# Any project ideas would be appreciated



## tdublyou (Jan 8, 2010)

I have acquired three 2' x 4' pieces of 1-1/2" thick birch plywood (man those things are heavy) and I am trying to figure out a good project for it. 
I originally thought of using it for a work bench top but I don't have anywhere to put it if I built one.
Any and all ideas are welcome and encouraged, (and if anyone can help me find the spare time to make the project that would be even better.


----------



## xplorx4 (Dec 1, 2008)

I would just hold it for a while in time something special will come up and you will be glad you did.


----------



## vikingcraftsman (Mar 31, 2006)

I love to look around the house and say what could I build to put all this stuff we have accumulated in over 40 years of marriage. You could build some nice storage cabinets with that ply.


----------



## jw2170 (Jan 24, 2008)

Hi Tim,

I agree with Jerry.

IMHO, 1 1/2" ply is not the normal thickness, and I would hold on to it for a while.

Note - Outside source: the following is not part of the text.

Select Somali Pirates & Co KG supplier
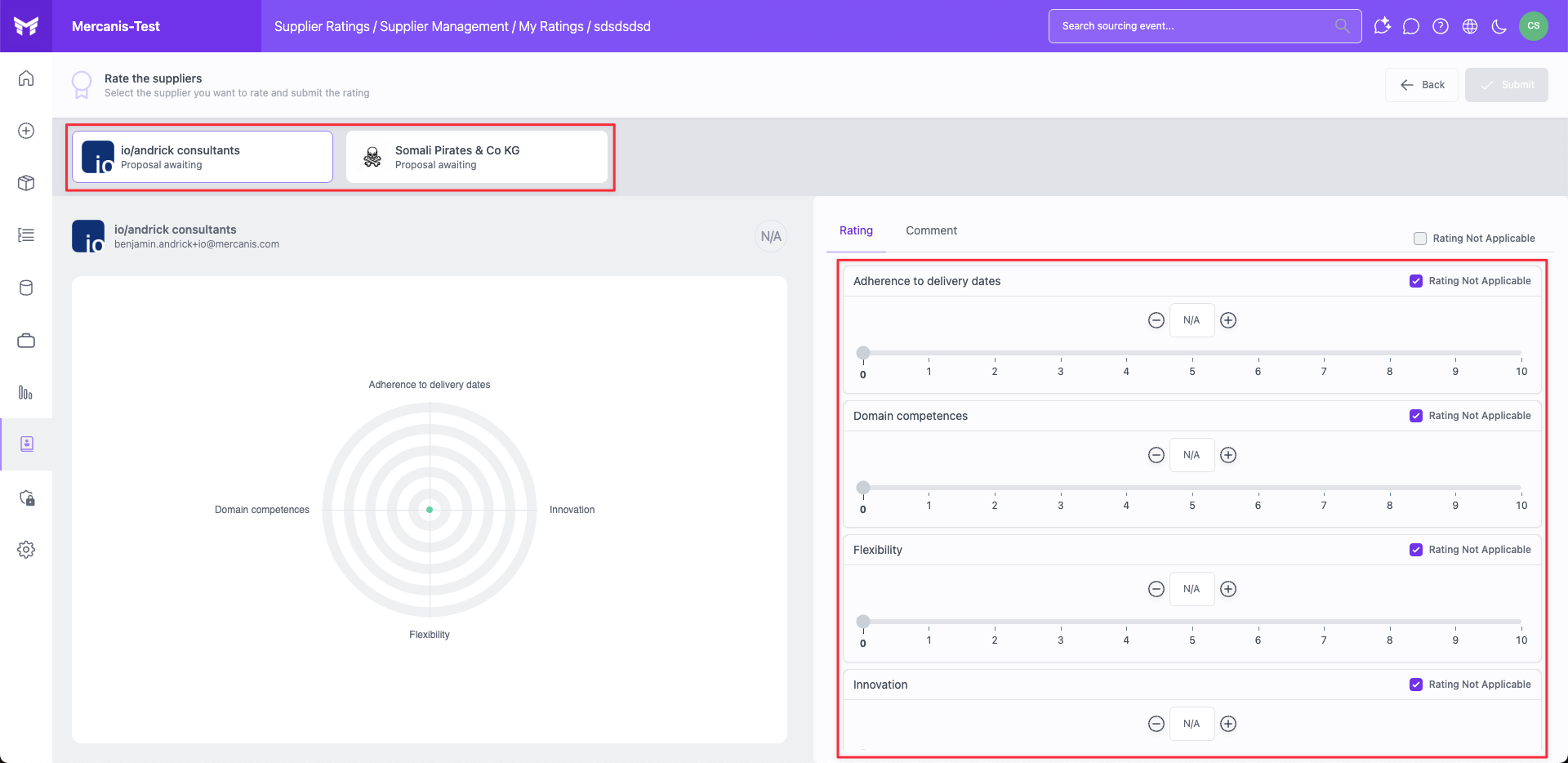click(477, 157)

You never know, someone may come up with just the right project, but I cannot think of any at the moment except router table or work bench tops.( but you don't have anywhere to put it ).... Could you make some and sell them?


----------



## tdublyou (Jan 8, 2010)

Jerry, John & James,
Thanks for the replies. I'll keep looking.


----------



## Stormin Norman (Dec 3, 2011)

Funny, peculiar. I was just doing the cut-sheets plan for my laminated 3/4" Birch ply for my stair treads, for the new Up staircase. 1 1/2" treads. I'll use biscuits to install and bond the Oak nosings. The stairs are 42" wide with 1/2" mortises into the side stringers, with 2 intermediate stringers in between (just in case we need one of those 'stair-climbing' gadgets, someday.


----------



## Mike (Nov 22, 2004)

Tim, Jerry makes a good point and I agree. Are these Baltic birch? It they are there will be no voids and many thin layers. Where regular 3/4" plywood would be 7 or 8 layers Baltic birch would have 13. Also is the wood veneered with a different species?


----------